より教育目標に意識をフォーカスできるよう、業務改革やICTによる自動化が欠かせません。
私がこのプロジェクトで成し遂げたいのは、先生の多忙感を軽減させつつ、生徒と向き合う時間を確保することです。そのために、業務やタスクを徹底的に洗い出し、仕組み化を目指します。定型的な業務やデータ整理など、日々繰り返し行われるタスクの下準備を生成AIに任せきる。現在は「生成AIを使うこと」自体に工数がかかる段階かもしれませんが、将来的に目指すのは「意識せずとも生成AIが裏側で動いている」状態なんです。

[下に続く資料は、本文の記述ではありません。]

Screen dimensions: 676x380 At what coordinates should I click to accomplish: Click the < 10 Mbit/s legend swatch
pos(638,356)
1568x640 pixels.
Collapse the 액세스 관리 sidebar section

そうすること、先生方が本来意識を向けるべき場所に、全力で向き合える環境を創りたいという想いです。
本プロジェクトを通して、済美平成は「挑戦が日常」になる磁場へ
最後に、このプロジェクトへの期待をお聞かせください。
濱田先生: 1年後、一部の得意な先生だけでなく、全教職員が「AIがあるから、もっと面白い教育ができる」「もっと生徒と向き合える」と、前向きなワクワク感を共有できている状態にしたい。それが私の最大の願いです。
中矢教頭: 私たちが変わる姿を見せることで、生徒たちも「失敗を恐れずに挑戦していいんだ」と感じ取ってくれるはずです。地方の学校でも、テクノロジーを武器にここまで進化できるんだという全国のロールモデルになりたいですね。
森校長: 才能の多寡で夢を諦める時代は終わりました。足りないスキルはAIが補ってくれる。だからこそ、問われるのは「パッション(情熱)」です。済美平成が、教員も生徒も自らの意志で未来をデザインし、互いの情熱が共鳴し合う「磁場」のような学校になる。今回のプロジェクトは、そのための歴史的な転換点になると確信しています。

編集後記(エデュテクノロジー:羽生)

今後問われるのは、「パッション」。今回のインタビューで最も心に響いた言葉です。
教育の質を守るために、あえて「人がやらないこと」を決める勇気。済美平成中等教育学校様が挑む、この生成AIを切り口にした「組織としてのマインドセット改革」に、私たちエデュテクノロジーも全力で、そして現場目線で伴走してまいります!